§ **Try it**
Nothing in the data may be altered; copy it all exactly.

§ **Stored data**
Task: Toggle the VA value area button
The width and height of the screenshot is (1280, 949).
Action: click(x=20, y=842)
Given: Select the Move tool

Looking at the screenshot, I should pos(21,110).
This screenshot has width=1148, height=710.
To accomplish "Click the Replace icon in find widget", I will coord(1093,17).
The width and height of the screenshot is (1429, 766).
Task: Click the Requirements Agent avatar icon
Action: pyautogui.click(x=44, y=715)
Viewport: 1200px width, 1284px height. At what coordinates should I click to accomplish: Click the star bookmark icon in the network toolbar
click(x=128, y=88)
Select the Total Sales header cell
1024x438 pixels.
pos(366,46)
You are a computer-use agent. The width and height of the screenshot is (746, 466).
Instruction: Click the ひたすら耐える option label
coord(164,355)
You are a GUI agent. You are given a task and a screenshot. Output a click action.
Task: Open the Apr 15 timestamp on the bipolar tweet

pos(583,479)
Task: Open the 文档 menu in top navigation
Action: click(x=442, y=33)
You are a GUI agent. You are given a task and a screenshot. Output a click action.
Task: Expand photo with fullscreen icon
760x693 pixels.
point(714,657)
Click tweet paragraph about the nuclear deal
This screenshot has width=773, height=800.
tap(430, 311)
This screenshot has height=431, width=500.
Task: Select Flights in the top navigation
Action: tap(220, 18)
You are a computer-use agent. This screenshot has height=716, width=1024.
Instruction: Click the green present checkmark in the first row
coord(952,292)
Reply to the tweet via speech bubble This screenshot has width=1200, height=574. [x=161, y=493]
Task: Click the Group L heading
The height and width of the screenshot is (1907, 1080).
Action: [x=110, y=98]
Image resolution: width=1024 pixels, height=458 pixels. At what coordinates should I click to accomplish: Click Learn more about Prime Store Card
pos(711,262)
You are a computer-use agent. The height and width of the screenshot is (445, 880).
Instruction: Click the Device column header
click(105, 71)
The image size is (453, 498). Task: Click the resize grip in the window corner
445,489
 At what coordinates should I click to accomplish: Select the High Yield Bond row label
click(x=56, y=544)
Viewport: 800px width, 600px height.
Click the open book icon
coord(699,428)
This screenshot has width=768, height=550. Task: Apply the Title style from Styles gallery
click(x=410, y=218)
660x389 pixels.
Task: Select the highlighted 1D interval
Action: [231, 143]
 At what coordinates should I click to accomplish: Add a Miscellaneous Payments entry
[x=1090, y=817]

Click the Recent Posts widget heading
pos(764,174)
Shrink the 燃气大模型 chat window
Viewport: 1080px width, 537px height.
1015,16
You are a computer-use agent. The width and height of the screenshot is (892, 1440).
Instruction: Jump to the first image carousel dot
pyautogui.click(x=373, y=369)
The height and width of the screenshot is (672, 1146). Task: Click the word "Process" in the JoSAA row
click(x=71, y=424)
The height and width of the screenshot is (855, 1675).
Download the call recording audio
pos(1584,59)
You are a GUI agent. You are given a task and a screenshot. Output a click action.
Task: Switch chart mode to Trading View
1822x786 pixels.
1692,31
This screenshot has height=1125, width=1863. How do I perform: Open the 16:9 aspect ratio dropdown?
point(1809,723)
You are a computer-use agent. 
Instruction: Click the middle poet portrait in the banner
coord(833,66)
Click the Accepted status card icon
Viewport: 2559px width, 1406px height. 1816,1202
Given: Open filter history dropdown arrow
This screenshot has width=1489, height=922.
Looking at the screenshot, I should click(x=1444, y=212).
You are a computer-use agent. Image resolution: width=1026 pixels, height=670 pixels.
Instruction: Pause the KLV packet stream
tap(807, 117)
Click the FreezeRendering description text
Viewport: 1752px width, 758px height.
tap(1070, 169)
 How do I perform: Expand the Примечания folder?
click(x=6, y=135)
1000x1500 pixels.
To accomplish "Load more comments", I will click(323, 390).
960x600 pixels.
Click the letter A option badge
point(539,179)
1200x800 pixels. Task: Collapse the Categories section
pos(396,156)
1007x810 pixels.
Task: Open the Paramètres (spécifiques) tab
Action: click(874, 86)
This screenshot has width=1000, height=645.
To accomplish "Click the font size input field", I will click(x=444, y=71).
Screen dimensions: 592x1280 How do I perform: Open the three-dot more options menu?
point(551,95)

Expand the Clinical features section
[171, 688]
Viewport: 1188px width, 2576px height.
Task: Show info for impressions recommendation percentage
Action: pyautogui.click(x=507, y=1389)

§ **Exercise solution**
Task: Toggle the VA value area button
The width and height of the screenshot is (1280, 949).
Action: click(x=20, y=842)
Given: Select the Move tool

Looking at the screenshot, I should pos(21,110).
This screenshot has width=1148, height=710.
To accomplish "Click the Replace icon in find widget", I will coord(1093,17).
The width and height of the screenshot is (1429, 766).
Task: Click the Requirements Agent avatar icon
Action: pyautogui.click(x=44, y=715)
Viewport: 1200px width, 1284px height. At what coordinates should I click to accomplish: Click the star bookmark icon in the network toolbar
click(x=128, y=88)
Select the Total Sales header cell
1024x438 pixels.
pos(366,46)
You are a computer-use agent. The width and height of the screenshot is (746, 466).
Instruction: Click the ひたすら耐える option label
coord(164,355)
You are a GUI agent. You are given a task and a screenshot. Output a click action.
Task: Open the Apr 15 timestamp on the bipolar tweet

pos(583,479)
Task: Open the 文档 menu in top navigation
Action: click(x=442, y=33)
You are a GUI agent. You are given a task and a screenshot. Output a click action.
Task: Expand photo with fullscreen icon
760x693 pixels.
point(714,657)
Click tweet paragraph about the nuclear deal
This screenshot has width=773, height=800.
tap(430, 311)
This screenshot has height=431, width=500.
Task: Select Flights in the top navigation
Action: tap(220, 18)
You are a computer-use agent. This screenshot has height=716, width=1024.
Instruction: Click the green present checkmark in the first row
coord(952,292)
Reply to the tweet via speech bubble This screenshot has width=1200, height=574. [x=161, y=493]
Task: Click the Group L heading
The height and width of the screenshot is (1907, 1080).
Action: [x=110, y=98]
Image resolution: width=1024 pixels, height=458 pixels. At what coordinates should I click to accomplish: Click Learn more about Prime Store Card
pos(711,262)
You are a computer-use agent. The height and width of the screenshot is (445, 880).
Instruction: Click the Device column header
click(105, 71)
The image size is (453, 498). Task: Click the resize grip in the window corner
445,489
 At what coordinates should I click to accomplish: Select the High Yield Bond row label
click(x=56, y=544)
Viewport: 800px width, 600px height.
Click the open book icon
coord(699,428)
This screenshot has width=768, height=550. Task: Apply the Title style from Styles gallery
click(x=410, y=218)
660x389 pixels.
Task: Select the highlighted 1D interval
Action: [231, 143]
 At what coordinates should I click to accomplish: Add a Miscellaneous Payments entry
[x=1090, y=817]

Click the Recent Posts widget heading
pos(764,174)
Shrink the 燃气大模型 chat window
Viewport: 1080px width, 537px height.
1015,16
You are a computer-use agent. The width and height of the screenshot is (892, 1440).
Instruction: Jump to the first image carousel dot
pyautogui.click(x=373, y=369)
The height and width of the screenshot is (672, 1146). Task: Click the word "Process" in the JoSAA row
click(x=71, y=424)
The height and width of the screenshot is (855, 1675).
Download the call recording audio
pos(1584,59)
You are a GUI agent. You are given a task and a screenshot. Output a click action.
Task: Switch chart mode to Trading View
1822x786 pixels.
1692,31
This screenshot has height=1125, width=1863. How do I perform: Open the 16:9 aspect ratio dropdown?
point(1809,723)
You are a computer-use agent. 
Instruction: Click the middle poet portrait in the banner
coord(833,66)
Click the Accepted status card icon
Viewport: 2559px width, 1406px height. 1816,1202
Given: Open filter history dropdown arrow
This screenshot has width=1489, height=922.
Looking at the screenshot, I should click(x=1444, y=212).
You are a computer-use agent. Image resolution: width=1026 pixels, height=670 pixels.
Instruction: Pause the KLV packet stream
tap(807, 117)
Click the FreezeRendering description text
Viewport: 1752px width, 758px height.
tap(1070, 169)
 How do I perform: Expand the Примечания folder?
click(x=6, y=135)
1000x1500 pixels.
To accomplish "Load more comments", I will click(323, 390).
960x600 pixels.
Click the letter A option badge
point(539,179)
1200x800 pixels. Task: Collapse the Categories section
pos(396,156)
1007x810 pixels.
Task: Open the Paramètres (spécifiques) tab
Action: click(874, 86)
This screenshot has width=1000, height=645.
To accomplish "Click the font size input field", I will click(x=444, y=71).
Screen dimensions: 592x1280 How do I perform: Open the three-dot more options menu?
point(551,95)

Expand the Clinical features section
[171, 688]
Viewport: 1188px width, 2576px height.
Task: Show info for impressions recommendation percentage
Action: pyautogui.click(x=507, y=1389)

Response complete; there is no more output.